Mifeprex is being prescribed at a 1/3 reduced dose because medical abortion providers understand the cost benefits of misoprostol over Mifeprex. Mifeprex is expensive but misoprostol is a very cheap and readily available. To increase profits, misoprostol is used by providers as the predominant abortifacient agent in the regimen (not mifepristone) to terminate early pregnancy.
Medical evidence points to the fact that off-label uses of Mifeprex have resulted in more serious adverse health events, including death, than the FDA-approved regimen.
Medical abortion rights advocates claim this action is about punishment and discrimination against women who seek Mifeprex to induce medical abortion. Did the FDA have that in mind when they approved the drug sponsor’s application for distribution and prescribing of Mifeprex?
The off-label prescribing of medical abortion drug regimens has resulted in disastrous health consequences for thousands of women. Every recorded U.S. death, as in the case of Holly Patterson, has been a result of off-label Mifeprex and misoprostol use to terminate early pregnancy.
Medical abortion can be an unpredictable and dangerous alternative, especially when abortion providers choose to ignore and circumvent the FDA approved protocol.
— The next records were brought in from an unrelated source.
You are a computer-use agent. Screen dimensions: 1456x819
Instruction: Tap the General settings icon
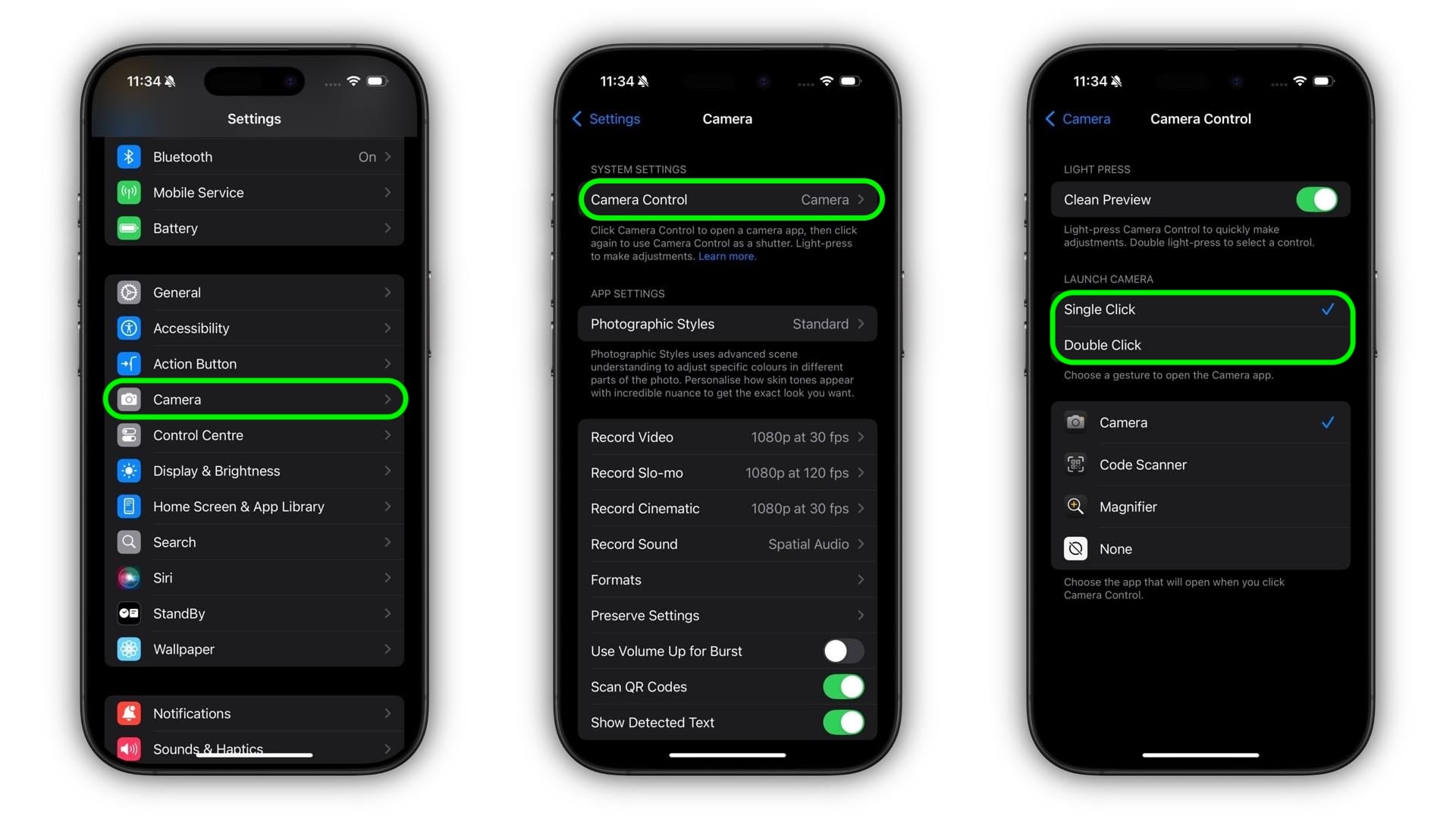click(x=130, y=292)
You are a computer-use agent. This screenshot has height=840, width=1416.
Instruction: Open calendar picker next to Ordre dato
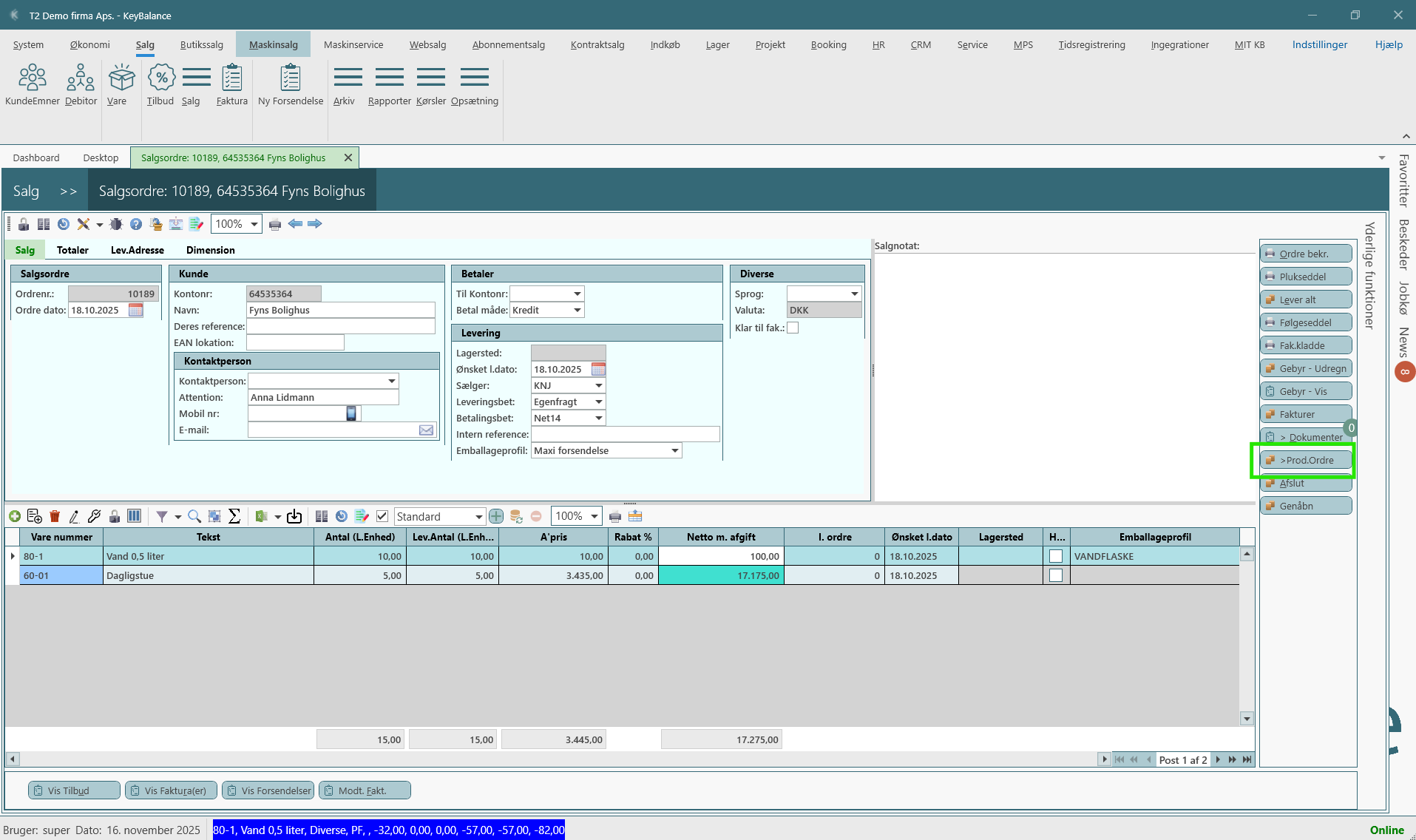136,311
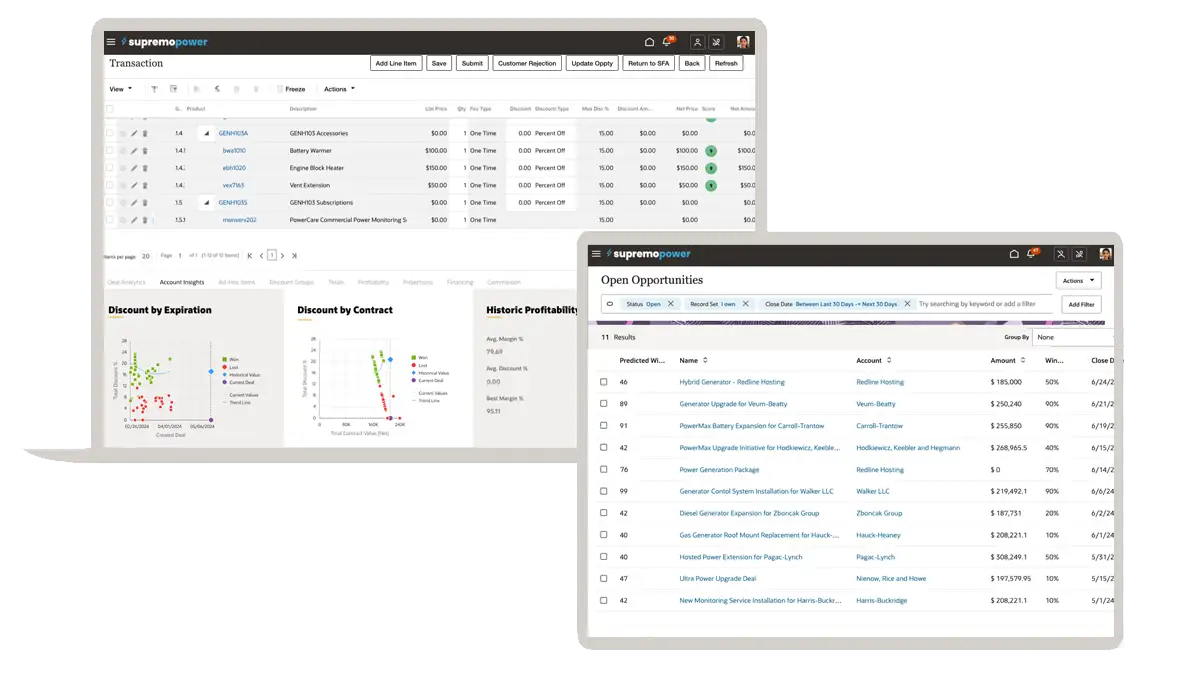Collapse the GENH103A Accessories group
Screen dimensions: 1197x676
pos(208,133)
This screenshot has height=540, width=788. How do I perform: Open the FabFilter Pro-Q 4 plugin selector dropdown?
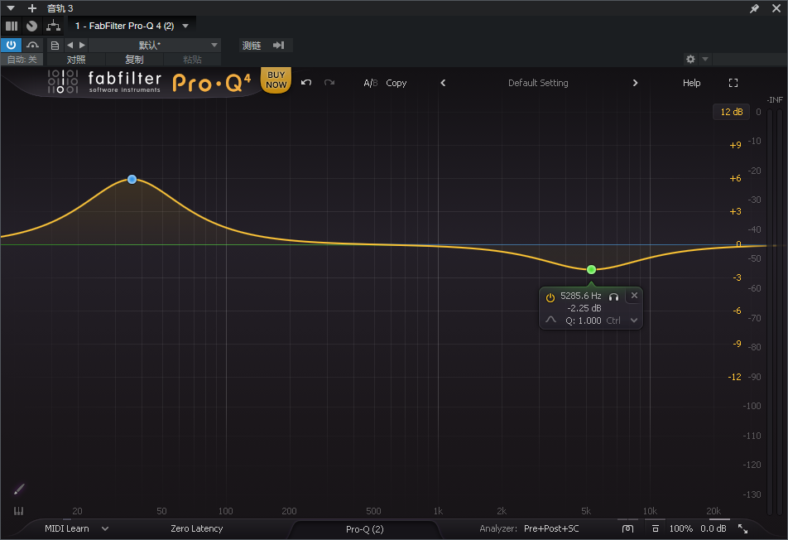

Medical Opinion Or Evidence?
FDA's approval of mifepristone is supposed to be based on controlled studies and independent analysis of data by qualified doctors and scientists designated to review and monitor clinical medical research.
If abortion researchers and providers believe they have regimens that are “safer and more effective” than the one approved by the FDA in 2000, then they should submit them to the U.S. Food and Drug Administration, along with their unbiased and so-called "evidence-based" studies, for rigorous FDA review and evaluation. Obviously, they haven’t, and don’t intend to do so.
After all, shouldn’t women deserve quality information to ensure the medical community has all of the available facts on which to base medical abortion treatment decisions that aren't biased, industry-sponsored and motivated by profit and market expansion?
If medical abortion advocates, providers, and their researchers were really looking out for the best interest of women's reproductive health care, this contentious debate requiring a U.S. Supreme Court decision may have been avoided.